= Beginning of Section =

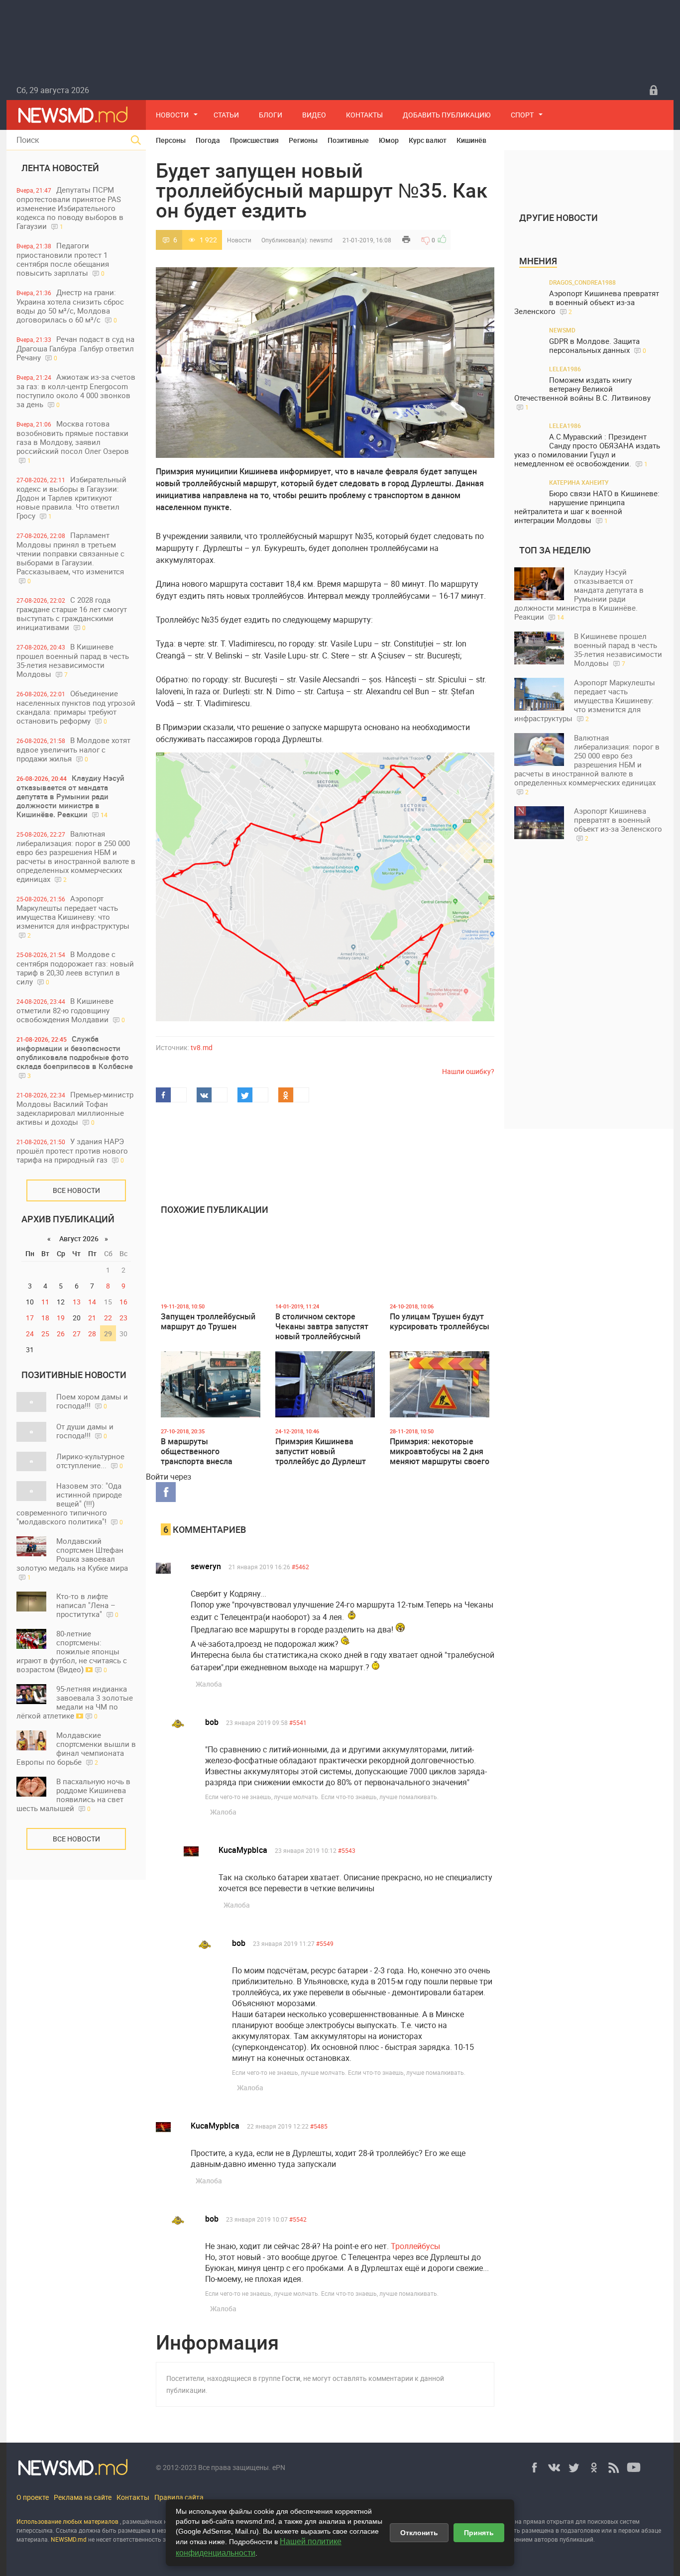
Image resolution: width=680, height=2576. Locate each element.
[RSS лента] (614, 2467)
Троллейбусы (415, 2246)
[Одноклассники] (594, 2467)
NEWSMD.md (69, 2539)
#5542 (298, 2219)
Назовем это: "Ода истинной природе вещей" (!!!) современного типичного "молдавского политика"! (69, 1503)
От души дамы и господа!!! (84, 1430)
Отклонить (419, 2533)
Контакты (364, 114)
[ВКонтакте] (554, 2467)
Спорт (522, 114)
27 (77, 1333)
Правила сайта (179, 2497)
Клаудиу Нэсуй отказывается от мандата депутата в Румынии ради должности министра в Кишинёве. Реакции (70, 796)
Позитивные (348, 140)
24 (30, 1333)
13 (77, 1301)
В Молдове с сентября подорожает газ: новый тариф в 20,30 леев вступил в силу (75, 967)
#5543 (346, 1850)
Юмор (389, 140)
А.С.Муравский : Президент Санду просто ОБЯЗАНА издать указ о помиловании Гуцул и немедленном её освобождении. (587, 450)
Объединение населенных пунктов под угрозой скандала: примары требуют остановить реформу (75, 707)
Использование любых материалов (67, 2521)
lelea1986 (565, 369)
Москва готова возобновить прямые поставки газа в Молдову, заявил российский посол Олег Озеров (72, 441)
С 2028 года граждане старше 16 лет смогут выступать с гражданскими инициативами (71, 613)
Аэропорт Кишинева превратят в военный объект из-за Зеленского (586, 302)
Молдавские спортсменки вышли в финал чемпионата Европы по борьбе (76, 1748)
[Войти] (654, 90)
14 (92, 1301)
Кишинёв (471, 140)
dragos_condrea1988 (582, 282)
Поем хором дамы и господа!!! (92, 1401)
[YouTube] (634, 2467)
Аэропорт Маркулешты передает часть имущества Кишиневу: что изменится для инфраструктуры (72, 916)
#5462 (300, 1567)
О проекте (32, 2497)
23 (123, 1317)
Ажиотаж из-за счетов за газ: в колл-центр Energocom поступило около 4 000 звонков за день (75, 390)
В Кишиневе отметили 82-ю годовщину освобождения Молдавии (70, 1010)
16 (123, 1301)
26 (61, 1333)
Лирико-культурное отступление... (90, 1460)
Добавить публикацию (447, 114)
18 (45, 1317)
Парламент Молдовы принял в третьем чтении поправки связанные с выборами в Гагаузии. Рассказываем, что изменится (70, 557)
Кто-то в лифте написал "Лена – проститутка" (87, 1605)
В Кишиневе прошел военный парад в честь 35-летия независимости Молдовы (72, 660)
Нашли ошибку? (468, 1071)
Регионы (303, 140)
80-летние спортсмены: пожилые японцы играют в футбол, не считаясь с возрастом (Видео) (71, 1651)
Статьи (226, 114)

= End of Section =

**ASSIGNMENT**
The data above should be returned in full, exactly as written, apart from its images.

**RESPONSE TO THE TASK**
Image resolution: width=680, height=2576. Locate each element.
[RSS лента] (614, 2467)
Троллейбусы (415, 2246)
[Одноклассники] (594, 2467)
NEWSMD.md (69, 2539)
#5542 (298, 2219)
Назовем это: "Ода истинной природе вещей" (!!!) современного типичного "молдавского политика"! (69, 1503)
От души дамы и господа!!! (84, 1430)
Отклонить (419, 2533)
Контакты (364, 114)
[ВКонтакте] (554, 2467)
Спорт (522, 114)
27 (77, 1333)
Правила сайта (179, 2497)
Клаудиу Нэсуй отказывается от мандата депутата в Румынии ради должности министра в Кишинёве. Реакции (70, 796)
Позитивные (348, 140)
24 (30, 1333)
13 (77, 1301)
В Молдове с сентября подорожает газ: новый тариф в 20,30 леев вступил в силу (75, 967)
#5543 (346, 1850)
Юмор (389, 140)
А.С.Муравский : Президент Санду просто ОБЯЗАНА издать указ о помиловании Гуцул и немедленном её освобождении. (587, 450)
Объединение населенных пунктов под угрозой скандала: примары требуют остановить реформу (75, 707)
Использование любых материалов (67, 2521)
lelea1986 (565, 369)
Москва готова возобновить прямые поставки газа в Молдову, заявил российский посол Олег Озеров (72, 441)
С 2028 года граждане старше 16 лет смогут выступать с гражданскими инициативами (71, 613)
Аэропорт Кишинева превратят в военный объект из-за Зеленского (586, 302)
Молдавские спортсменки вышли в финал чемпионата Европы по борьбе (76, 1748)
[Войти] (654, 90)
14 (92, 1301)
Кишинёв (471, 140)
dragos_condrea1988 (582, 282)
Поем хором дамы и господа!!! (92, 1401)
[YouTube] (634, 2467)
Аэропорт Маркулешты передает часть имущества Кишиневу: что изменится для инфраструктуры (72, 916)
#5462 (300, 1567)
О проекте (32, 2497)
23 (123, 1317)
Ажиотаж из-за счетов за газ: в колл-центр Energocom поступило около 4 000 звонков за день (75, 390)
В Кишиневе отметили 82-ю годовщину освобождения Молдавии (70, 1010)
16 (123, 1301)
26 (61, 1333)
Лирико-культурное отступление... (90, 1460)
Добавить публикацию (447, 114)
18 (45, 1317)
Парламент Молдовы принял в третьем чтении поправки связанные с выборами в Гагаузии. Рассказываем, что изменится (70, 557)
Кто-то в лифте написал "Лена – проститутка" (87, 1605)
В Кишиневе прошел военный парад в честь 35-летия независимости Молдовы (72, 660)
Нашли ошибку? (468, 1071)
Регионы (303, 140)
80-летние спортсмены: пожилые японцы играют в футбол, не считаясь с возрастом (Видео) (71, 1651)
Статьи (226, 114)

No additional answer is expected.